Once back at the reserve, we set out for a sunset game drive with our game ranger Marnus and tracker Bernard, stopping at a special spot for sundowners. As we drive back, we spot a sleeping leopard. In fact, over the three days, we were lucky enough to see all of the Big Five. The close proximity of the leopard makes me very grateful it was asleep. It’s pitch black outside and the only source of light is Bernard’s flashlight and the stars. This romantic setup could also be someone’s worst nightmare — being out in the open bush surrounded by wild animals in the dark. I found it to be sheer bliss.

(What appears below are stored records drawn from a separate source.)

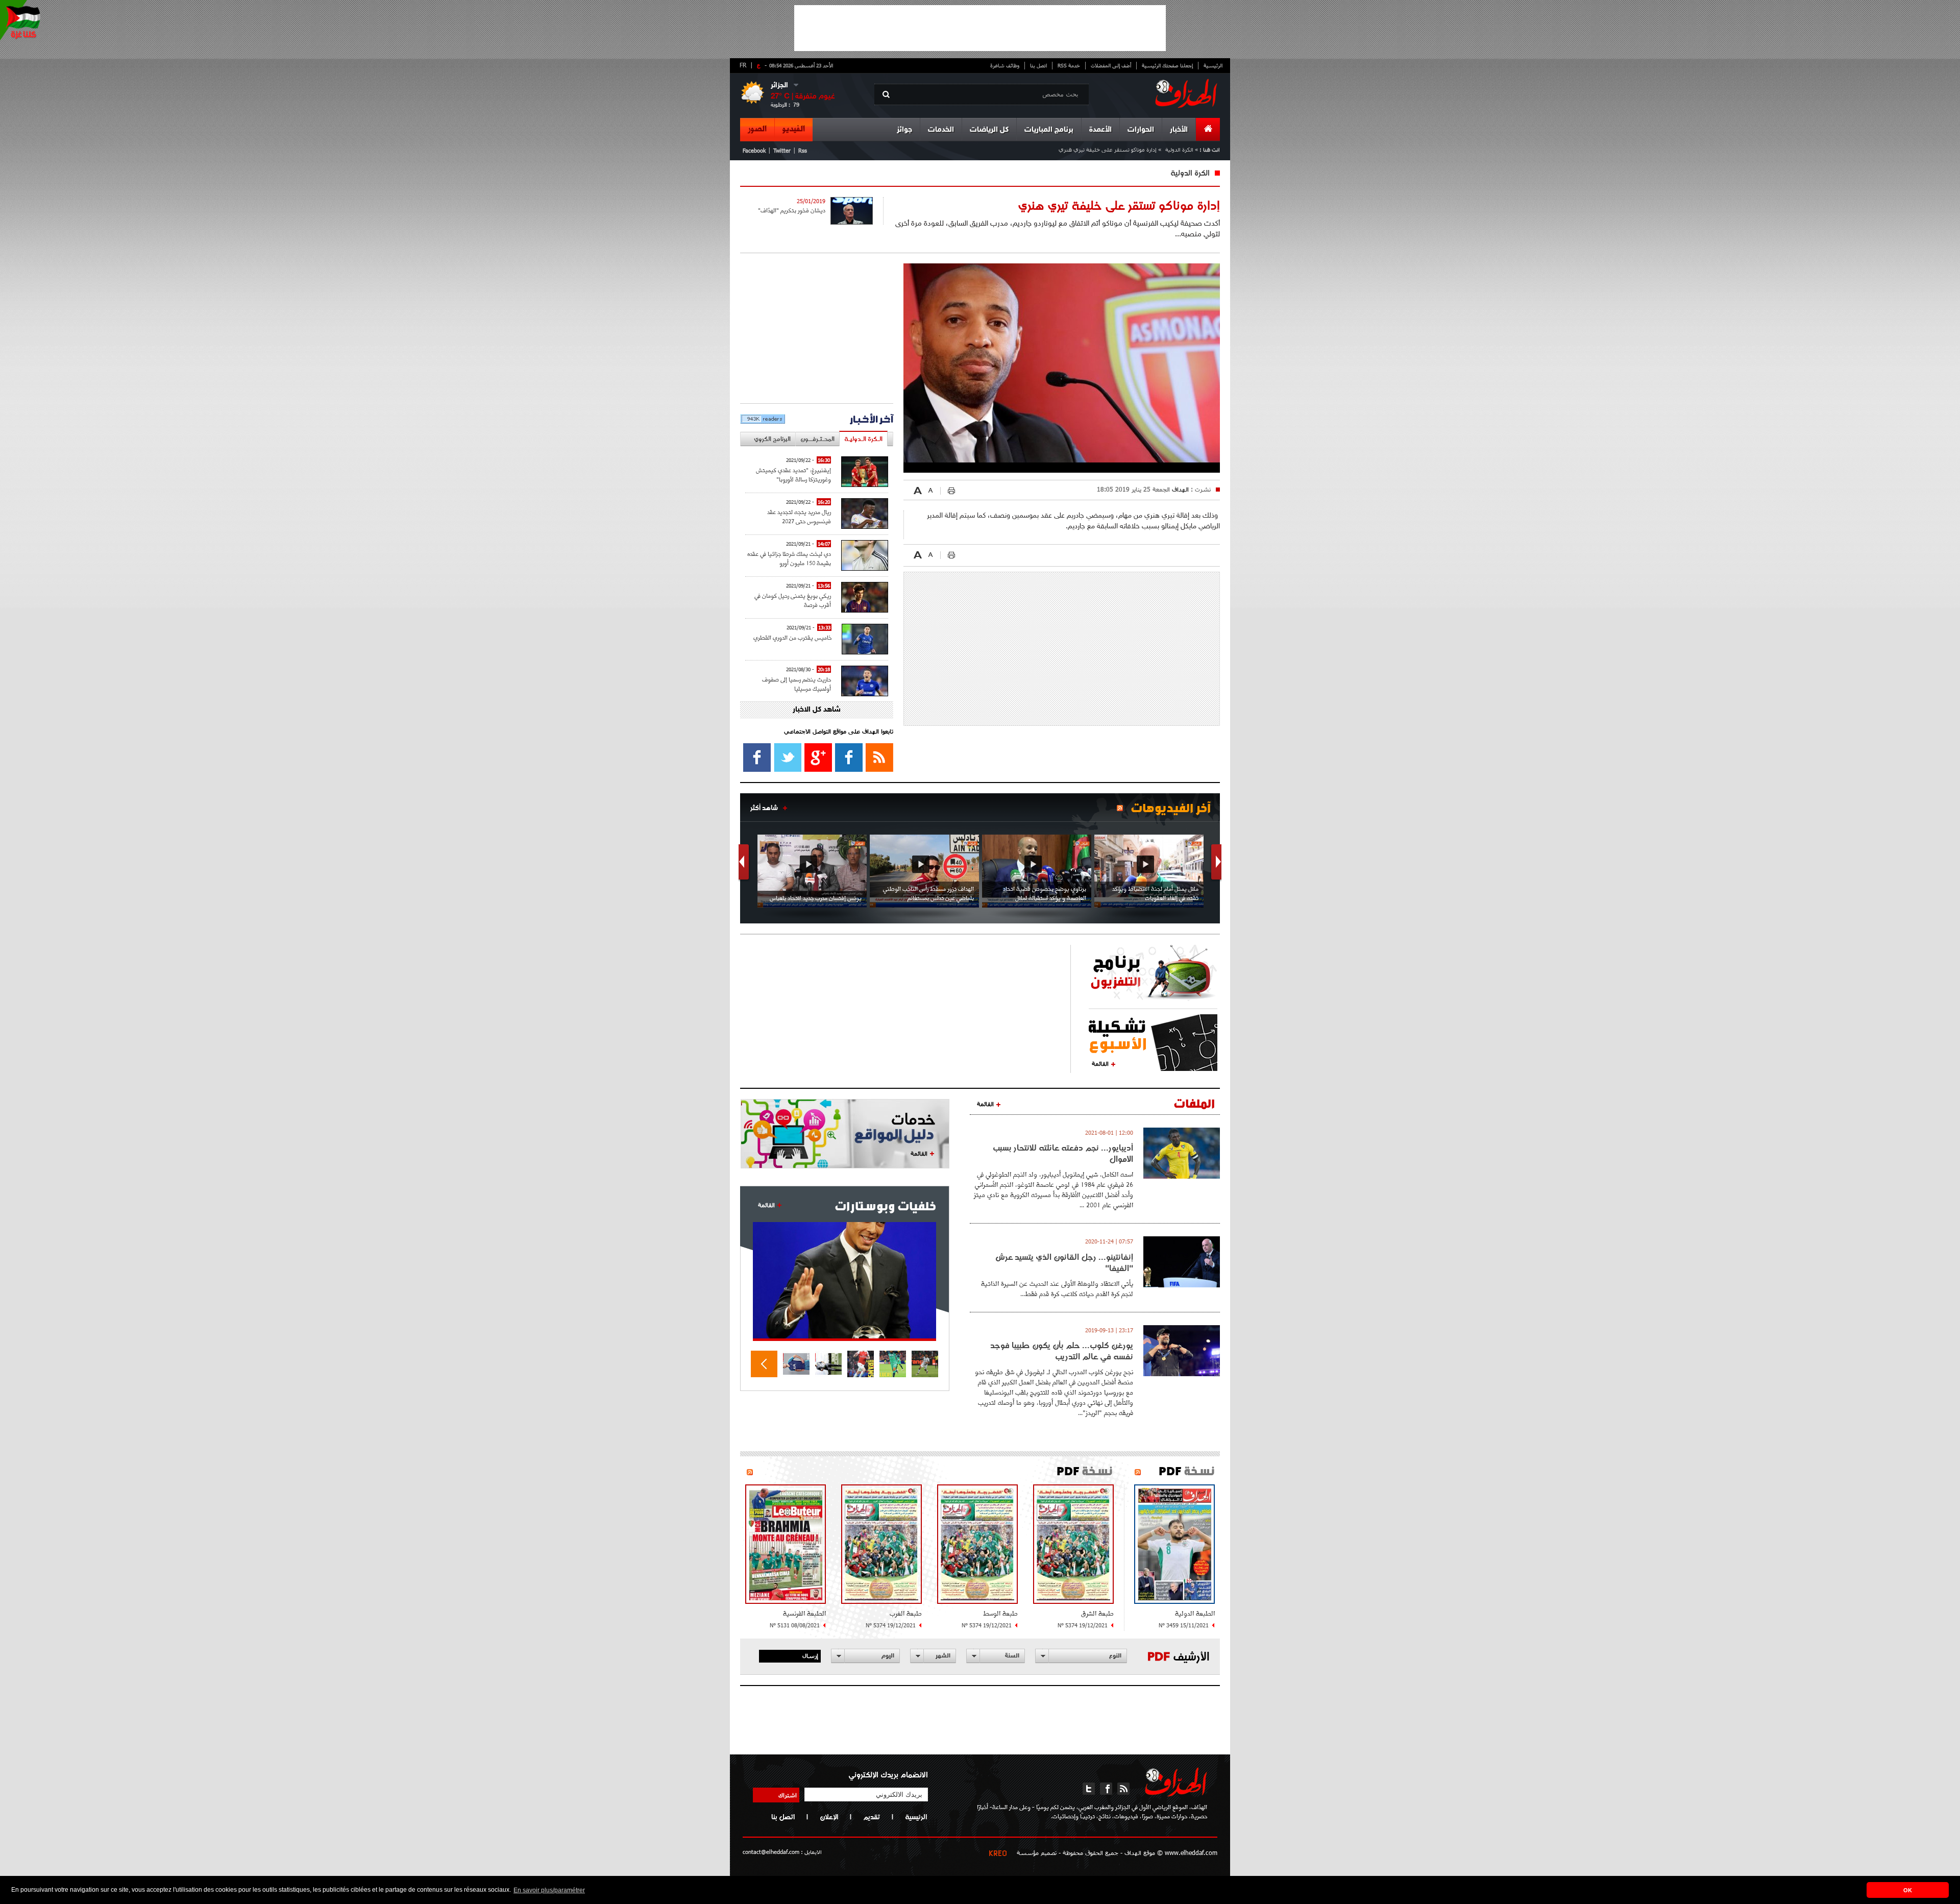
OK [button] (1907, 1890)
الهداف (1179, 489)
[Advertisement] (980, 28)
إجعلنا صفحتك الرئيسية (1167, 65)
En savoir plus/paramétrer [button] (549, 1890)
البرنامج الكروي (772, 439)
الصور (757, 129)
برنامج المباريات (1048, 130)
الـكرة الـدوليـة (863, 439)
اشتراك (787, 1794)
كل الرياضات (989, 130)
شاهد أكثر (764, 807)
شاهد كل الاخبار (817, 709)
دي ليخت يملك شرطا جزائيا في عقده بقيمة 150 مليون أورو (789, 558)
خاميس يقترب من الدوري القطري (792, 637)
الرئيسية (1213, 65)
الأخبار (1179, 130)
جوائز (904, 130)
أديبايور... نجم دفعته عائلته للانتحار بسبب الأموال (1063, 1153)
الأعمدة (1100, 130)
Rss (802, 150)
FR (743, 64)
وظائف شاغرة (1004, 65)
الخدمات (941, 130)
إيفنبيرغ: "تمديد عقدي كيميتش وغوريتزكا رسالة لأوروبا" (793, 474)
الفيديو (793, 129)
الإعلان (829, 1816)
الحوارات (1141, 130)
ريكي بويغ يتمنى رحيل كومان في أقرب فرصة (792, 600)
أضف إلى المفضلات (1111, 65)
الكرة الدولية (1179, 149)
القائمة (1100, 1063)
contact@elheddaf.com (771, 1851)
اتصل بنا (1038, 65)
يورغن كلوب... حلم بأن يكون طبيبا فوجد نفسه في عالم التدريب (1061, 1350)
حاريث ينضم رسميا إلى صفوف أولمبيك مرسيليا (796, 684)
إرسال (810, 1655)
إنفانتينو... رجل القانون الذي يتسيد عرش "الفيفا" (1064, 1262)
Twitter (782, 150)
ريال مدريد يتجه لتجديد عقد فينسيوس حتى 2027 (799, 516)
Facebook (754, 150)
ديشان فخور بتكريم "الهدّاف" (791, 210)
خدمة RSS (1069, 65)
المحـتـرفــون (817, 439)
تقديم (871, 1816)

The day ends with a scrumptious buffet dinner and traditional song by the staff at Kapama. We enjoy dinner with our guide and deepen our connection; we’ve spent a lot of time together on game drives. The buffet caters for meat lovers and non-meat eaters alike. A stroll back to the River Lodge is much needed after a huge meal. The sounds of nature are the perfect lullaby.

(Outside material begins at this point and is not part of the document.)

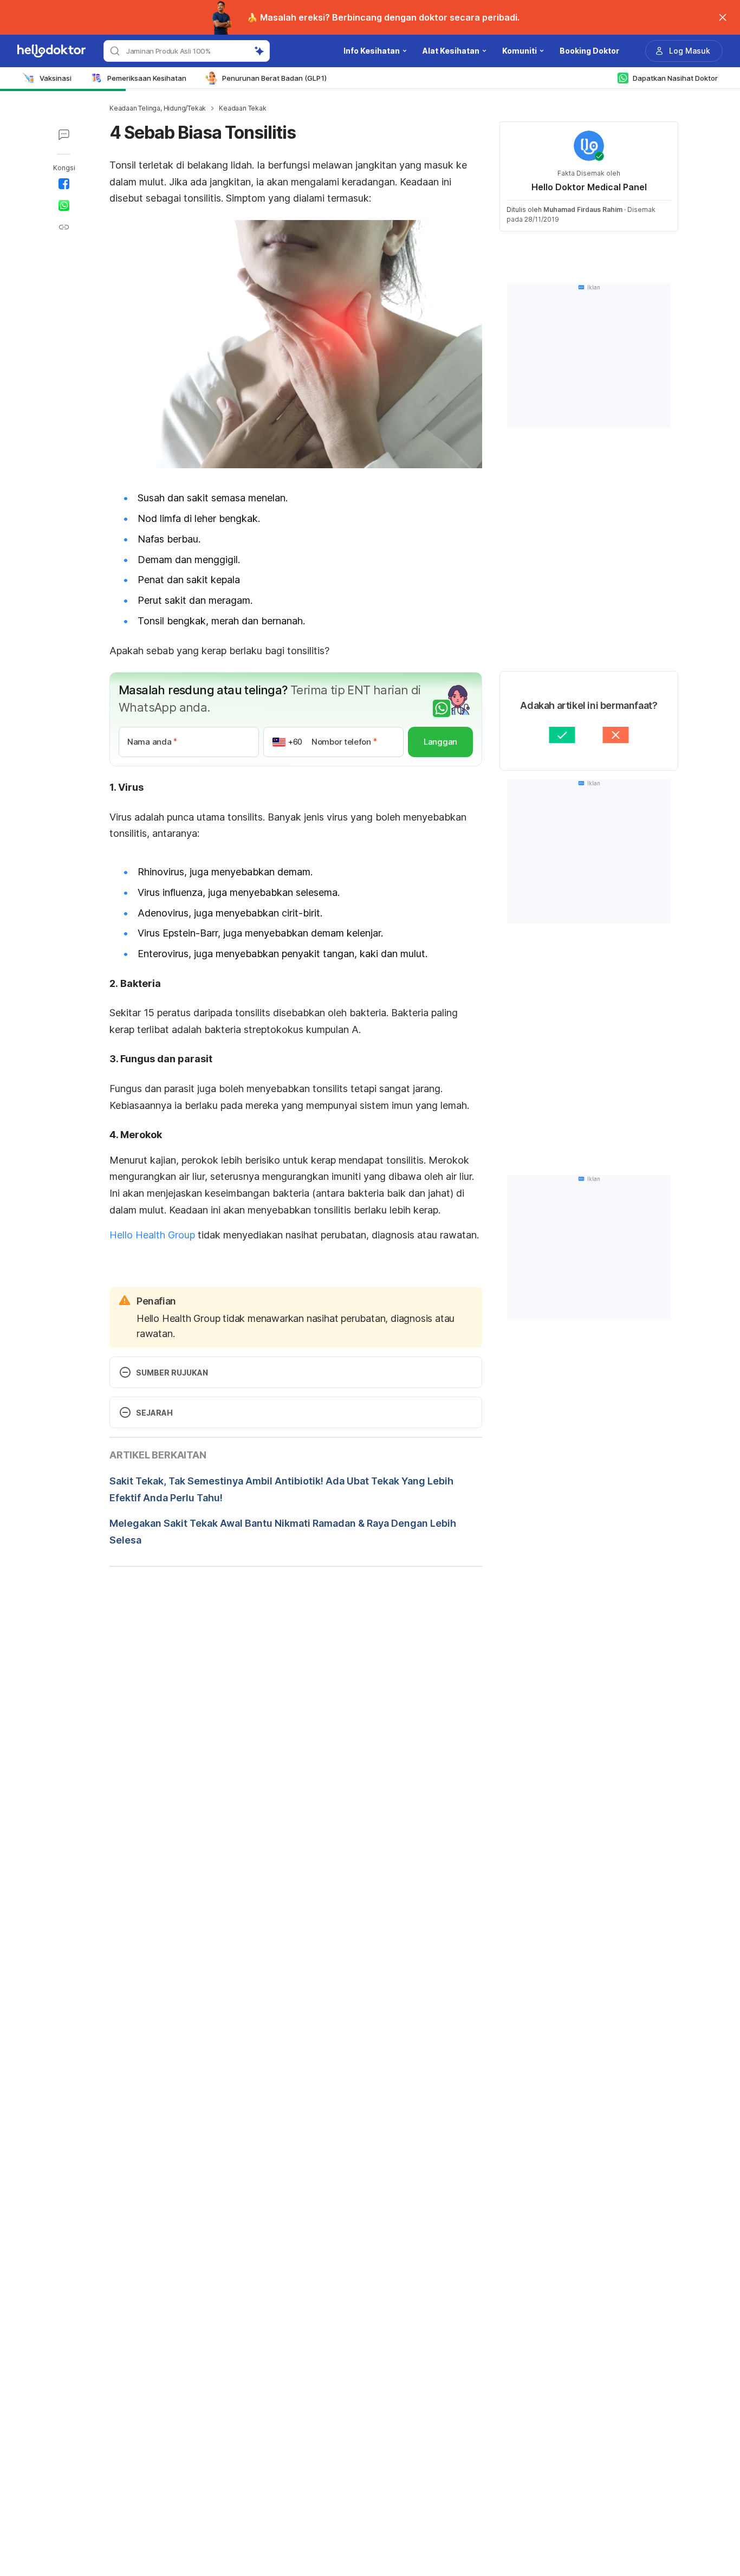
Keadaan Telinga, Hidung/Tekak (157, 108)
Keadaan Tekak (242, 108)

The Marula Festival takes place annually during harvest season and starts in February at the Impala Park Stadium in Phalaborwa. Attracting international visitors, the festival brings a positive impact to the home of Amarula and the community of Limpopo benefits economically through job creation. The big calendar event also includes live performances from local acts. Tickets start from R150.

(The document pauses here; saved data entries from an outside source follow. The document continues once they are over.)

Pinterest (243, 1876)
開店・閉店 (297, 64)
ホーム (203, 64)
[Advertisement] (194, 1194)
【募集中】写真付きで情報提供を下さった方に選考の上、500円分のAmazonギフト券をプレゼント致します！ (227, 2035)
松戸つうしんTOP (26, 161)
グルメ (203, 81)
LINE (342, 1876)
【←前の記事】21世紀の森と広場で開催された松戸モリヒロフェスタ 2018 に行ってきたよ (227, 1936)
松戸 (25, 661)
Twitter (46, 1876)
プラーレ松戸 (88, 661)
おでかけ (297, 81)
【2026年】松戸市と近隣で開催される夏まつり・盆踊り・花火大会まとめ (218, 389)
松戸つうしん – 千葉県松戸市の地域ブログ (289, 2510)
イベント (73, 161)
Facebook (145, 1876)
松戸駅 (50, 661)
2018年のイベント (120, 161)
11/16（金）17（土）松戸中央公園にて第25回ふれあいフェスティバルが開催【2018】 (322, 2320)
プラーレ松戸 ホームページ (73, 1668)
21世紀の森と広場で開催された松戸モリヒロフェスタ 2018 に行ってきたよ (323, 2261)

TOP 5 THINGS TO DO AT KAPAMA
1. Photographic safaris
The photo safaris at Kapama Private Game Reserve are hosted by wildlife photographer Albie Venter. Suitable for all levels, the sessions allow you to enjoy nature and photography. If you’ve never operated a camera before, he’ll teach you about both the technical and artistic side of camera functions. Bringing your own camera is advised, but renting one is also an option. The photography session includes a game drive on a private vehicle, photography tuition notes and training materials.
2. Spa Treatments
Whether you feel enjoy working up a sweat or simply getting a body treatment, you’ll walk out feeling wonderful. The River Lodge Spa has treatment rooms that surround an infinity pool, looking out over a watering hole. This is also where you will experience stillness and the bushveld like nowhere else.
3. Game Drives
Twice a day, at 6am and 4pm, you’re accompanied by a guide and tracker to spot animals and birds in the game reserve. Most of the wildlife appears in the evening and your tracker teaches you how you spot animals in the dark using the flashlight.
4. Bush Walks
Done by a guide from Kapama, you have the experience of tracking animals and being told their story by their footprints. All animals are viewed at a safe distance and the guides provide information on each species spotted.
5. Elephant interaction
The early morning excursion to Camp Jabulani is worth it! Nintey minutes of interacting with elephants so close-up is simply magical. The first herd of elephants arrived in Camp Jabulani in the 1980s. The elephants were rescued from Zimbabwe and placed in Camp Jabulani for rehabilitation. It’s evident in the way the herd interacts with their elephant manager that there is a sense of trust and love at the camp. Riding the elephants here is forbidden. The interaction is feeding them and standing alongside them to take a photo. Camp Jabulani took the decision to go against elephant-back safaris in May 2016 because of the abusive way the elephants are often treated. The owner of Camp Jabulani, Adine Roode, says: “With our strong conservation ethos that underpins all our activities and our approach to animal welfare issues, we are in full agreement with the negative sentiments relevant to abusive methods of training. I am now looking to apply knowledge to the rescue and rehabilitation of orphaned and injured elephants, particularly those orphaned due to poaching. A number of infant elephants have already been brought to us over the past five years and were introduced to the herd with minimal human intervention.”